* [Material for this task]:

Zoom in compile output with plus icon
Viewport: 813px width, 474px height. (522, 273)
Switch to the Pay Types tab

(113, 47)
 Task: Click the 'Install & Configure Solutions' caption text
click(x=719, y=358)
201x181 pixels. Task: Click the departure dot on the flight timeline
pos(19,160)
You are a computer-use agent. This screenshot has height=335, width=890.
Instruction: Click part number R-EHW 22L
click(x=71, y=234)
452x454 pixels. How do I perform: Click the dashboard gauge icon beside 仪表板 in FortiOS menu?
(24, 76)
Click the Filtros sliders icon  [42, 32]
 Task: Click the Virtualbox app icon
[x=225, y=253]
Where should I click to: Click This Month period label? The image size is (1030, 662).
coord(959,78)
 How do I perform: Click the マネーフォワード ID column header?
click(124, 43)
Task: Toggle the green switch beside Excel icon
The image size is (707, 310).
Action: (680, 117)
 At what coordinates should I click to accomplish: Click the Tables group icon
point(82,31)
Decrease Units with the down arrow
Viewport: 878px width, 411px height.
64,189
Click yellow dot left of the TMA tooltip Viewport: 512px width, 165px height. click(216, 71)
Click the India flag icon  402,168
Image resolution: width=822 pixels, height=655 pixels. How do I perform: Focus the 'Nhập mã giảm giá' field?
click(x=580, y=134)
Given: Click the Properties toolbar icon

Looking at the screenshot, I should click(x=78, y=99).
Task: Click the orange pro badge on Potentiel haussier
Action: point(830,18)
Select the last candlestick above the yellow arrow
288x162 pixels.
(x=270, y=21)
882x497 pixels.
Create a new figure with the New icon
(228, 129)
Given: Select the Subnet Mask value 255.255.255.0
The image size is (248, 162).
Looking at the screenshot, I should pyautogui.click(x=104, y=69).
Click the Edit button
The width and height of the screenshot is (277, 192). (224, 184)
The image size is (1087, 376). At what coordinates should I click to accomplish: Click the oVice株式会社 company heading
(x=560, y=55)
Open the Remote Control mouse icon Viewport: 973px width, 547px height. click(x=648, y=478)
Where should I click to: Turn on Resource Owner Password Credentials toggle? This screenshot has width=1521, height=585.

* [Action item]:
An exact repeat of the lines from the one containing "Create a new figure with the New icon" through the final line of the entries is the whole answer.

* [Task response]:
Create a new figure with the New icon
(228, 129)
Given: Select the Subnet Mask value 255.255.255.0
The image size is (248, 162).
Looking at the screenshot, I should pyautogui.click(x=104, y=69).
Click the Edit button
The width and height of the screenshot is (277, 192). (224, 184)
The image size is (1087, 376). At what coordinates should I click to accomplish: Click the oVice株式会社 company heading
(x=560, y=55)
Open the Remote Control mouse icon Viewport: 973px width, 547px height. click(x=648, y=478)
Where should I click to: Turn on Resource Owner Password Credentials toggle? This screenshot has width=1521, height=585.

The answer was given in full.